PROGRESS REPORT FOR 7/23/08


New Words: 2600 on chapter three ("The Long Knives, 1742") of Shenandoah. The Seven Years War (aka the French and Indian War in these parts) has just spilled over into the Shenandoah Valley. And despite the hurt wrist I was able to write last night thanks to the wonders of a little capsule of Ibuprofen.

Total Words: 75600. Still about two-thirds through the third chapter out of eleven.

Reason For Stopping: Got a very late start; brain tired.

Mammalian Assistance: None, though occasionally they were very insistent about coming in.

Exercise: Round trip to the library.

Stimulants: None.

Book Year: 1754.

INFORMATION PROVIDED:
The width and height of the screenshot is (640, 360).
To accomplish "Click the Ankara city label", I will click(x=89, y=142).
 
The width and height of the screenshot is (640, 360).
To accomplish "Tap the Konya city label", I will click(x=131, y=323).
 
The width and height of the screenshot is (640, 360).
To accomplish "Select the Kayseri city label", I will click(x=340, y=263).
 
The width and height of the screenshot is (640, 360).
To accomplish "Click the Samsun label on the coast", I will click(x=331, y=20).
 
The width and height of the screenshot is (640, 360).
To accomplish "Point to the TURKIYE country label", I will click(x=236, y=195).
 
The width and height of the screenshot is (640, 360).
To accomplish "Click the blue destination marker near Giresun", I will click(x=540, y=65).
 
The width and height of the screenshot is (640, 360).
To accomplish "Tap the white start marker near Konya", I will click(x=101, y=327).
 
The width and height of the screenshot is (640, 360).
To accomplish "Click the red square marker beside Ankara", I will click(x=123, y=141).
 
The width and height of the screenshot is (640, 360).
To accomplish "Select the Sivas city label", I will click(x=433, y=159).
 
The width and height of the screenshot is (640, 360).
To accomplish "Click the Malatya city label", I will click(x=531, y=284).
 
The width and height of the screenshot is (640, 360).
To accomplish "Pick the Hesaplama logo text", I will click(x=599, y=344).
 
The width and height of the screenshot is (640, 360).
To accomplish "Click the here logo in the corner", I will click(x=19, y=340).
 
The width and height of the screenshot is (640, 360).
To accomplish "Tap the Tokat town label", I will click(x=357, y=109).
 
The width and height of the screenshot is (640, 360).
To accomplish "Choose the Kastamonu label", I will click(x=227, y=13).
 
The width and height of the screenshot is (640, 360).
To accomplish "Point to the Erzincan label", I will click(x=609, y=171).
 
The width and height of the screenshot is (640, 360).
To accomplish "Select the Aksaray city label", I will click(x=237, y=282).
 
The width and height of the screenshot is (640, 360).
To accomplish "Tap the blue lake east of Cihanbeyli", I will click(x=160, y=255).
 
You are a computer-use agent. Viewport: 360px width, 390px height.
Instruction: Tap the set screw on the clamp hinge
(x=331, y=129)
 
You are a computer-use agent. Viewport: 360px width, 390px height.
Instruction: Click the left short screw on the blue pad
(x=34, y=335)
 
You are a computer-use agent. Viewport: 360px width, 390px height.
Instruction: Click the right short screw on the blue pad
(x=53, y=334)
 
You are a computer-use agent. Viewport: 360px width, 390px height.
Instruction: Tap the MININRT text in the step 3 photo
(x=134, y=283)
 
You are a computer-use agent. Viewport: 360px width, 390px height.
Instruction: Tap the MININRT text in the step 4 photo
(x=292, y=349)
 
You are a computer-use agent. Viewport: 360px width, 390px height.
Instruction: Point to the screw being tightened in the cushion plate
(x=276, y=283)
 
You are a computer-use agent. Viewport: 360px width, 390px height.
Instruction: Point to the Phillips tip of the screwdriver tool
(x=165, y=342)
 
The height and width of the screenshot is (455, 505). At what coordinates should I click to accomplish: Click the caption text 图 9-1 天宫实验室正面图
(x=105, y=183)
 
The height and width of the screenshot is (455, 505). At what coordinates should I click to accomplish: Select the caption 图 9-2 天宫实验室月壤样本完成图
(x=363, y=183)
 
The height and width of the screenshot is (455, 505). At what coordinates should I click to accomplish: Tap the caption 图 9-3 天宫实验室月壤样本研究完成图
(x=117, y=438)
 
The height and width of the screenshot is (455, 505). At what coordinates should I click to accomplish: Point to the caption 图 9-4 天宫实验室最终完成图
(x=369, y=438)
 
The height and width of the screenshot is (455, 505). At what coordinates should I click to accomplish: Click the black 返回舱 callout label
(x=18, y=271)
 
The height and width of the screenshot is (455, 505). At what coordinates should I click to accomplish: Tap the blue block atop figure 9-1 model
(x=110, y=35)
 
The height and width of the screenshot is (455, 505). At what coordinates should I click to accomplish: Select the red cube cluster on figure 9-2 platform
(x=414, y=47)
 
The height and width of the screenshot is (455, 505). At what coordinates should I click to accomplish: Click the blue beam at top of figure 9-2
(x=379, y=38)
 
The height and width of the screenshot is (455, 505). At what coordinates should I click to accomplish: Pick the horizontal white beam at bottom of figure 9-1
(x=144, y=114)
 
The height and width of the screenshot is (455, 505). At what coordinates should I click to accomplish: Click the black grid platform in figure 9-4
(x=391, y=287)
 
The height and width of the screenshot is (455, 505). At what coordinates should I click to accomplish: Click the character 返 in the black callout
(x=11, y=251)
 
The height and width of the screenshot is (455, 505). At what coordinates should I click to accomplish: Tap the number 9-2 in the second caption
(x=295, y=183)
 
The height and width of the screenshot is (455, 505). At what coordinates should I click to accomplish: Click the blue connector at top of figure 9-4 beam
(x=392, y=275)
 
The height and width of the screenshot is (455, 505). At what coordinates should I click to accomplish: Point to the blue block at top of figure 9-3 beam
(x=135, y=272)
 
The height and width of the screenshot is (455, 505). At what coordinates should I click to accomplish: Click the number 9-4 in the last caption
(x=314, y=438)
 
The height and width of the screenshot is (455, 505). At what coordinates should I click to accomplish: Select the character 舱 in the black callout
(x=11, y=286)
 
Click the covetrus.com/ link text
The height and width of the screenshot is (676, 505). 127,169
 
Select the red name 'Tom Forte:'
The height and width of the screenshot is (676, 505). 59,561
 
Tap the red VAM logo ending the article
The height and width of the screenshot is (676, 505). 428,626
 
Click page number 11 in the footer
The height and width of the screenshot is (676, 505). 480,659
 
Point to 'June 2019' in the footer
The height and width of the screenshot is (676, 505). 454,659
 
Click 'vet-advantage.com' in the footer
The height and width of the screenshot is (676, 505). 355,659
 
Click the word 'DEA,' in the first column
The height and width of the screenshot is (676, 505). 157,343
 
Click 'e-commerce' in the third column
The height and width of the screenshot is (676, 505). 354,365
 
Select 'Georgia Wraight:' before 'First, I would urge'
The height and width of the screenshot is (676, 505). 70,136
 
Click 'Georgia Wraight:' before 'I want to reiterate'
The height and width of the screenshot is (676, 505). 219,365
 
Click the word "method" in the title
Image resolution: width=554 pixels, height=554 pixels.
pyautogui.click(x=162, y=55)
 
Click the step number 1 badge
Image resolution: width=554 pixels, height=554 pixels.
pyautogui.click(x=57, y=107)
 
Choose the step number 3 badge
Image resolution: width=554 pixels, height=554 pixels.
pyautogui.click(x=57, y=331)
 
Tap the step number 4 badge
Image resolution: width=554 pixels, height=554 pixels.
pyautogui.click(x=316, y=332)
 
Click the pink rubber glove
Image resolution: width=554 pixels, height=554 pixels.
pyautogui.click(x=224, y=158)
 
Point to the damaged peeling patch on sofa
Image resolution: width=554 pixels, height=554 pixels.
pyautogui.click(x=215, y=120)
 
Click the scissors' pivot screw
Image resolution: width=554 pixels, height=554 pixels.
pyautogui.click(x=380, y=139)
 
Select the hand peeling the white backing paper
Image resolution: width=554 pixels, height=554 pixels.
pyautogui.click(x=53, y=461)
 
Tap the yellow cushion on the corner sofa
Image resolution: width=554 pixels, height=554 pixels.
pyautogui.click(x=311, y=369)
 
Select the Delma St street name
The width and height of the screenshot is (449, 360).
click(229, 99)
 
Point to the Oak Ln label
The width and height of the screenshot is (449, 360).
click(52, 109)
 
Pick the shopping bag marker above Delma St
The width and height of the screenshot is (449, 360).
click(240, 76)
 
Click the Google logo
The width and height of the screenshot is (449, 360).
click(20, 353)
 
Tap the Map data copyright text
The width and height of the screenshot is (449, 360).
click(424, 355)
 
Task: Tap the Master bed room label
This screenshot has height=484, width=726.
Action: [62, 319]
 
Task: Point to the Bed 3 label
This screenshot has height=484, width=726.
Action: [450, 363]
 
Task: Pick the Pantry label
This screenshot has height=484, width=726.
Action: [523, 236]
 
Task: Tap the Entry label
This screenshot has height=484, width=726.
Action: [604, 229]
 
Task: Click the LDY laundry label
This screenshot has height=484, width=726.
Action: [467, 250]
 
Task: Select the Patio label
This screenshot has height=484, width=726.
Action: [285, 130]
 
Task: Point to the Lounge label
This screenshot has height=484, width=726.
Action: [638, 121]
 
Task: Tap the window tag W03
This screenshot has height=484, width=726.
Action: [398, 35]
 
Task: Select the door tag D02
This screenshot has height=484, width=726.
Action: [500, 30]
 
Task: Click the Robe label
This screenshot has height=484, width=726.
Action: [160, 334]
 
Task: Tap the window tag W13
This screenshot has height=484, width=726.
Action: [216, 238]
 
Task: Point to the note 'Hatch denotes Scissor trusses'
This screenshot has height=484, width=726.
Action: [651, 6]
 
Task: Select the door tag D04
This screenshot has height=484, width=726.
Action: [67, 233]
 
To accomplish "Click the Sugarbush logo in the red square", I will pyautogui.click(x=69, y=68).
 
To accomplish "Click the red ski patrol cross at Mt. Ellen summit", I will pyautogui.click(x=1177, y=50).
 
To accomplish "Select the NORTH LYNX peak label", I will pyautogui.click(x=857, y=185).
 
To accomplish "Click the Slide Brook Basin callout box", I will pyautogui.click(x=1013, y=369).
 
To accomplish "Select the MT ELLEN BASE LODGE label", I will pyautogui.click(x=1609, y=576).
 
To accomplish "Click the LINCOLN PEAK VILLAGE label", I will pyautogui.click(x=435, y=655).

CHALLENGE 1: Reproduce the progress report word for word, starting with "PROGRESS REPORT FOR" and going on through "Stimulants: None.".
CHALLENGE 2: Pick up the writing progress report after its last entry and keep going.

TASK RESPONSE 1:
PROGRESS REPORT FOR 7/23/08


New Words: 2600 on chapter three ("The Long Knives, 1742") of Shenandoah. The Seven Years War (aka the French and Indian War in these parts) has just spilled over into the Shenandoah Valley. And despite the hurt wrist I was able to write last night thanks to the wonders of a little capsule of Ibuprofen.

Total Words: 75600. Still about two-thirds through the third chapter out of eleven.

Reason For Stopping: Got a very late start; brain tired.

Mammalian Assistance: None, though occasionally they were very insistent about coming in.

Exercise: Round trip to the library.

Stimulants: None.

TASK RESPONSE 2:
Today's Opening Passage: By 1754 there were more than four thousand settlers in western Virginia, primarily in the Shenandoah Valley. There were two towns in the Valley with more being planned to stretch all along the Great Wagon Road, and hundreds of farms with more added every month, gobbling up the old fields and the forests in equal measure. There were merchants of every variety. And with the discovery of iron there in the 1740’s, great stone iron furnaces appeared, two or three stories high, the forests around them disappearing as the wood was turned to charcoal. And that was the year virtually all of few remaining Indians in the Shenandoah vanished.

Darling Du Jour: (MacEvan) leaned into his fox-headed walking stick. “The Shawnee have fear on their side. They strike at night, which men fear, from the forest, which white men fear, with their long knives—which all men fear. It will take more than one ride to convince anyone that the night can be used to our advantage as well. But you can teach them to track and move in the forest…and we can carry long knives of our own.”

Non-Research / Review Books In Progress: Enemy of God by Bernard Cornwell; The Covenant by James A. Michener.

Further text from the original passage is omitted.